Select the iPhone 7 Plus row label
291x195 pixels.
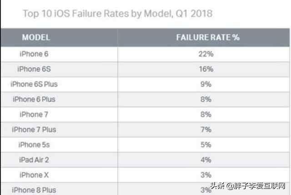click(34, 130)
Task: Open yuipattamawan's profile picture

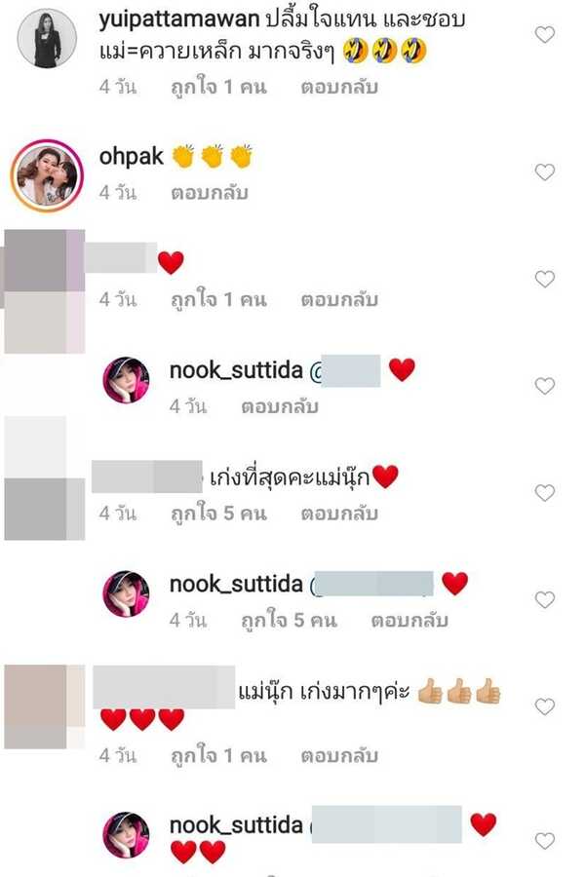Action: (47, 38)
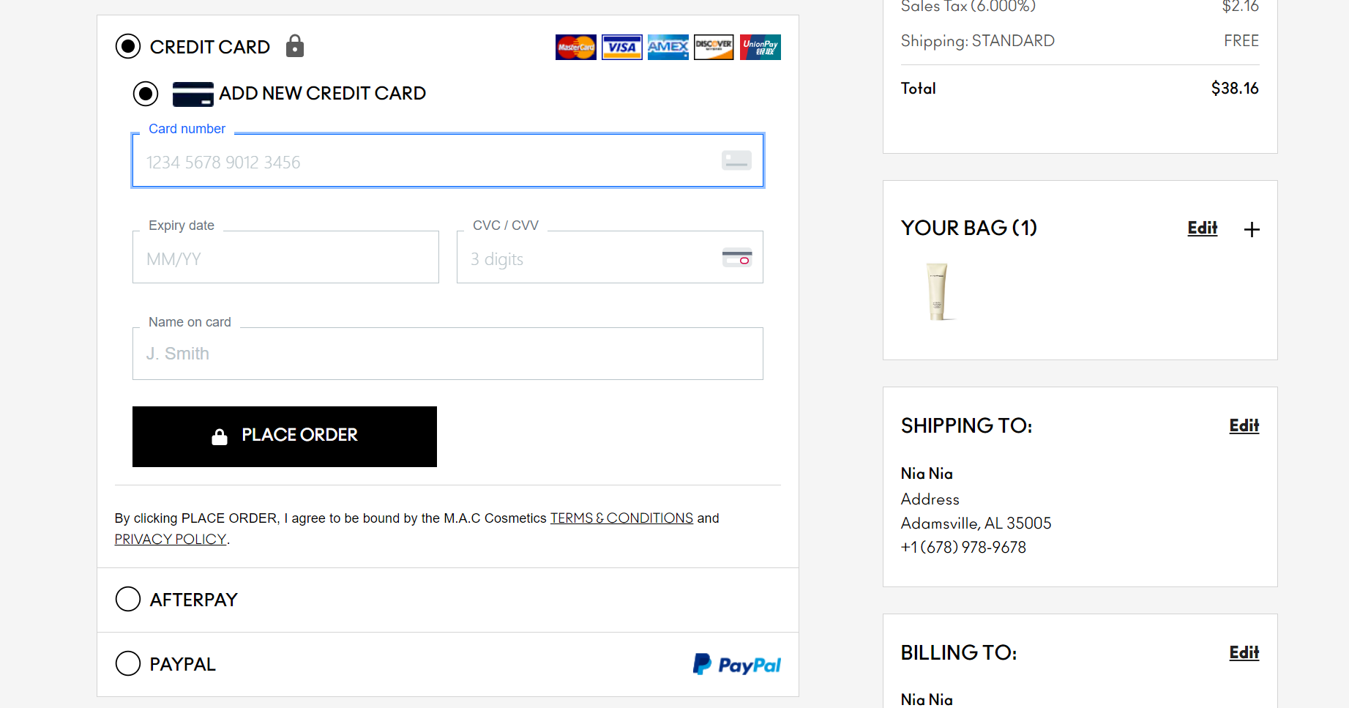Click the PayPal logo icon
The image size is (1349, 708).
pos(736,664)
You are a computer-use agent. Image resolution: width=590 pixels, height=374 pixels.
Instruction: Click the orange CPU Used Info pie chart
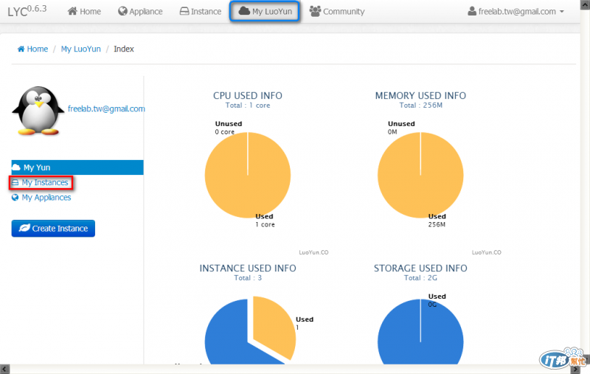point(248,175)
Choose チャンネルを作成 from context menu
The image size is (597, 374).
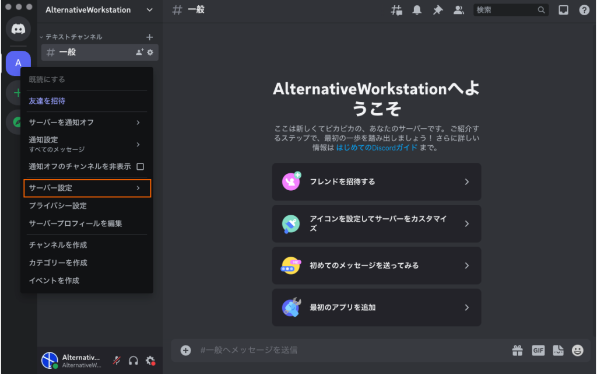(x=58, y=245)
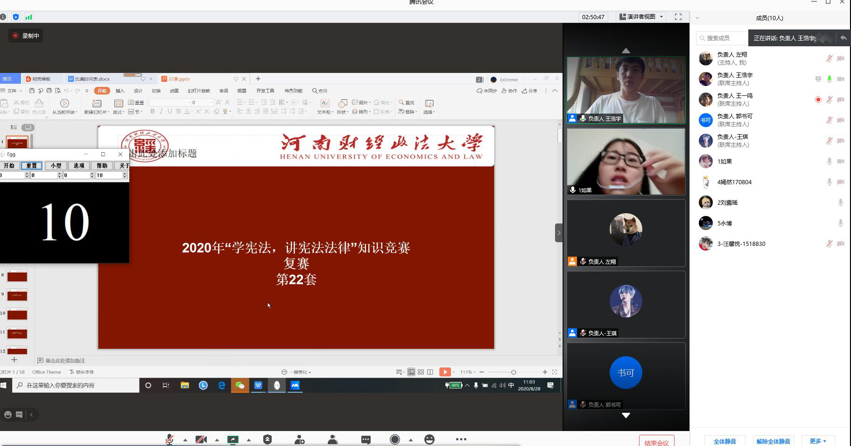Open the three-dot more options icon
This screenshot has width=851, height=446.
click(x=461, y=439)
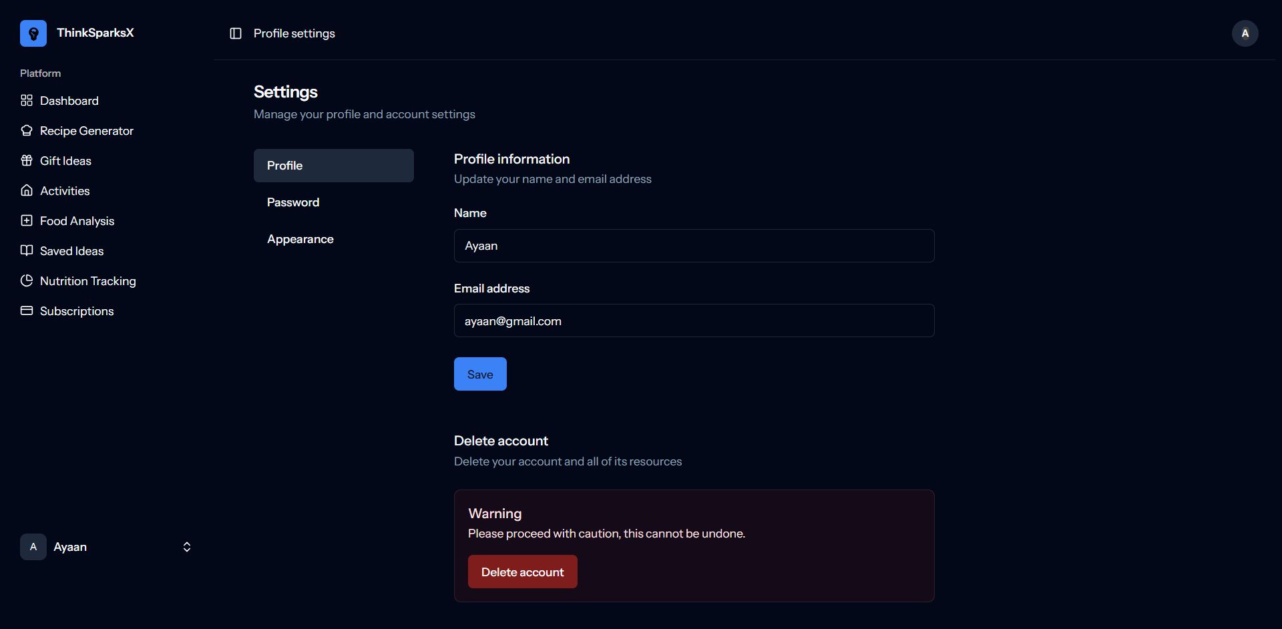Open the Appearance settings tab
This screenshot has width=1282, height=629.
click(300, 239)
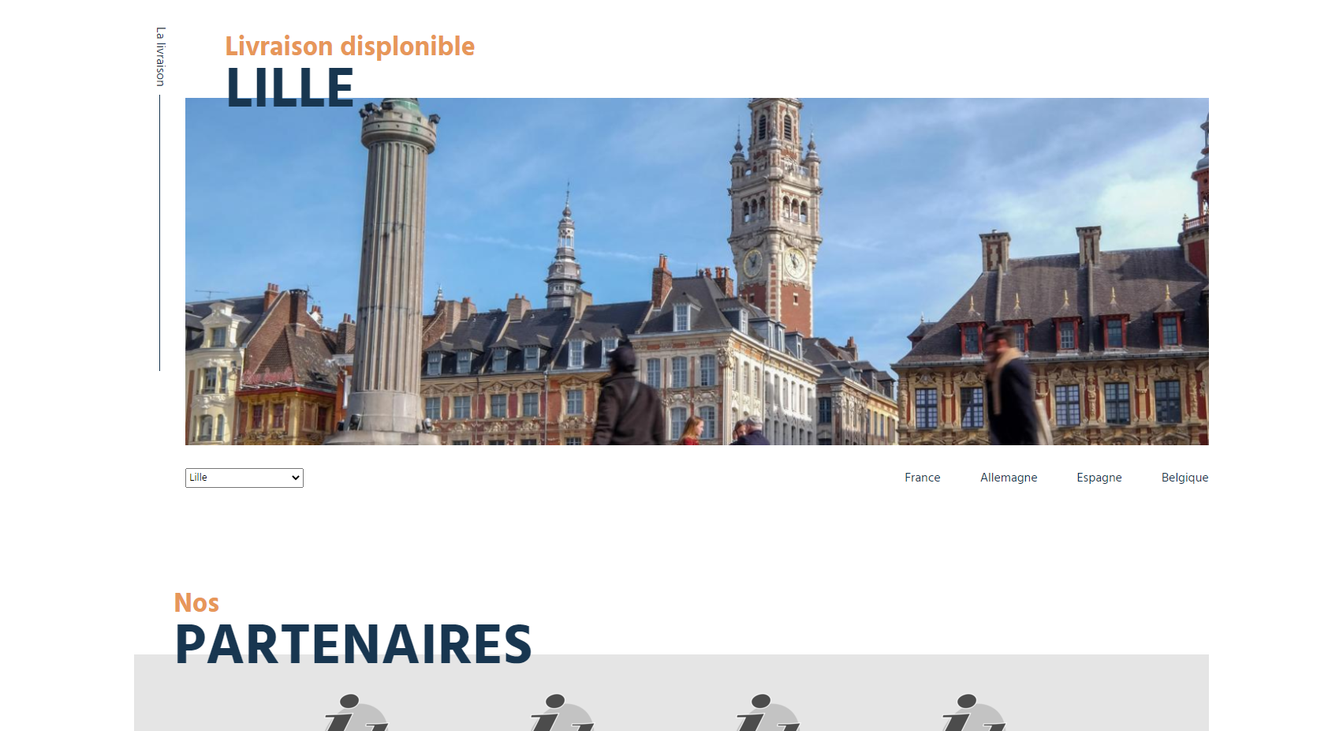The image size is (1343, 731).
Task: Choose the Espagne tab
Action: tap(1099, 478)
——————
Begin at the line containing "You are a computer-use" and transcribe exactly every line through the end of the records, both ends included, leaving the pictures out.

◆ **Completed exercise**:
You are a computer-use agent. Image resolution: width=590 pixels, height=374 pixels.
Instruction: Click the orange CPU Used Info pie chart
point(248,175)
Choose チャンネルを作成 from context menu
The image size is (597, 374).
(x=58, y=245)
Open the three-dot more options icon
This screenshot has width=851, height=446.
click(x=461, y=439)
Open the Appearance settings tab
This screenshot has width=1282, height=629.
click(300, 239)
The image size is (1343, 731).
Task: Choose the Espagne tab
Action: tap(1099, 478)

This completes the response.